═════ GIVEN RECORDS ═════

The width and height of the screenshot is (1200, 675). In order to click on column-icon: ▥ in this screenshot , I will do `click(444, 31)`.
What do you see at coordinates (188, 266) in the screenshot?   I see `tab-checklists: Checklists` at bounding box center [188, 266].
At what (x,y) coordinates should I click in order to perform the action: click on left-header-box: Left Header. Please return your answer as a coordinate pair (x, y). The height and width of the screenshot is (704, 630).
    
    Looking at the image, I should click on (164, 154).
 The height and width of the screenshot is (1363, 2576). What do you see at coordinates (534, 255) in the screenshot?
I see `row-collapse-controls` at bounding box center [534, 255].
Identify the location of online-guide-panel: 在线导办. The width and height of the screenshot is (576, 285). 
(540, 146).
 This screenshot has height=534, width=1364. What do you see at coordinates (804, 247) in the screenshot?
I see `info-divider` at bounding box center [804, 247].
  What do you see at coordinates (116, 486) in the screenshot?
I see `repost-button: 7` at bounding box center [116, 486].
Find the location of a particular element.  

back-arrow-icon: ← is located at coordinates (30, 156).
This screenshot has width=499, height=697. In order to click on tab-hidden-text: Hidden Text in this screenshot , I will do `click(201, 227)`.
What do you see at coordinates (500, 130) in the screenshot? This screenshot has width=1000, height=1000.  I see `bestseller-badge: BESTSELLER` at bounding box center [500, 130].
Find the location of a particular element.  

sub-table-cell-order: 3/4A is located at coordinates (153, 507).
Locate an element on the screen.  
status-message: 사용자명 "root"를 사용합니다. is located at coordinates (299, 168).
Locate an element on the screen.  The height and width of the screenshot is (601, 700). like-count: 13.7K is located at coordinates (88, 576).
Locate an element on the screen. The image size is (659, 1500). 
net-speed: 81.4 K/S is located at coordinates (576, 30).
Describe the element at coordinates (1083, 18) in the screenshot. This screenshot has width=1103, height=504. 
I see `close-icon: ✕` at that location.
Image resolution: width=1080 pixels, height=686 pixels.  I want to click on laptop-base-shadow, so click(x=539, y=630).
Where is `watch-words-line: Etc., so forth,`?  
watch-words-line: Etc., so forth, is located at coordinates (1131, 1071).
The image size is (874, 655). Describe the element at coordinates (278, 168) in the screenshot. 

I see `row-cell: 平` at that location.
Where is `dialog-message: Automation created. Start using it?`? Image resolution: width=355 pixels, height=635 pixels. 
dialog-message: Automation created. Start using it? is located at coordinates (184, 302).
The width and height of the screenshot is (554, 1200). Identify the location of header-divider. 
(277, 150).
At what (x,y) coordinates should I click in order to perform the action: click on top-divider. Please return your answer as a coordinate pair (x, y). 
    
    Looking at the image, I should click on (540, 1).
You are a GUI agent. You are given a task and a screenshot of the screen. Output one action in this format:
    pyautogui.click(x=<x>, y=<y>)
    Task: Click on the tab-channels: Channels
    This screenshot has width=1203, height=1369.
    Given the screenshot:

═════

EXERCISE OBJECTIVE:
Please replace "coordinate pair" with "point" throughout the lines above, leaving everything else unchanged.

OUTPUT:
The width and height of the screenshot is (1200, 675). In order to click on column-icon: ▥ in this screenshot , I will do `click(444, 31)`.
What do you see at coordinates (188, 266) in the screenshot?   I see `tab-checklists: Checklists` at bounding box center [188, 266].
At what (x,y) coordinates should I click in order to perform the action: click on left-header-box: Left Header. Please return your answer as a point (x, y). The height and width of the screenshot is (704, 630).
    
    Looking at the image, I should click on (164, 154).
 The height and width of the screenshot is (1363, 2576). What do you see at coordinates (534, 255) in the screenshot?
I see `row-collapse-controls` at bounding box center [534, 255].
Identify the location of online-guide-panel: 在线导办. The width and height of the screenshot is (576, 285). 
(540, 146).
 This screenshot has height=534, width=1364. What do you see at coordinates (804, 247) in the screenshot?
I see `info-divider` at bounding box center [804, 247].
  What do you see at coordinates (116, 486) in the screenshot?
I see `repost-button: 7` at bounding box center [116, 486].
Find the location of a particular element.  

back-arrow-icon: ← is located at coordinates (30, 156).
This screenshot has width=499, height=697. In order to click on tab-hidden-text: Hidden Text in this screenshot , I will do `click(201, 227)`.
What do you see at coordinates (500, 130) in the screenshot? This screenshot has width=1000, height=1000.  I see `bestseller-badge: BESTSELLER` at bounding box center [500, 130].
Find the location of a particular element.  

sub-table-cell-order: 3/4A is located at coordinates (153, 507).
Locate an element on the screen.  
status-message: 사용자명 "root"를 사용합니다. is located at coordinates (299, 168).
Locate an element on the screen.  The height and width of the screenshot is (601, 700). like-count: 13.7K is located at coordinates (88, 576).
Locate an element on the screen. The image size is (659, 1500). 
net-speed: 81.4 K/S is located at coordinates (576, 30).
Describe the element at coordinates (1083, 18) in the screenshot. This screenshot has width=1103, height=504. 
I see `close-icon: ✕` at that location.
Image resolution: width=1080 pixels, height=686 pixels.  I want to click on laptop-base-shadow, so click(x=539, y=630).
Where is `watch-words-line: Etc., so forth,`?  
watch-words-line: Etc., so forth, is located at coordinates (1131, 1071).
The image size is (874, 655). Describe the element at coordinates (278, 168) in the screenshot. 

I see `row-cell: 平` at that location.
Where is `dialog-message: Automation created. Start using it?`? Image resolution: width=355 pixels, height=635 pixels. 
dialog-message: Automation created. Start using it? is located at coordinates (184, 302).
The width and height of the screenshot is (554, 1200). Identify the location of header-divider. 
(277, 150).
At what (x,y) coordinates should I click in order to perform the action: click on top-divider. Please return your answer as a point (x, y). 
    
    Looking at the image, I should click on (540, 1).
You are a GUI agent. You are given a task and a screenshot of the screen. Output one action in this format:
    pyautogui.click(x=<x>, y=<y>)
    Task: Click on the tab-channels: Channels
    This screenshot has width=1203, height=1369.
    Given the screenshot:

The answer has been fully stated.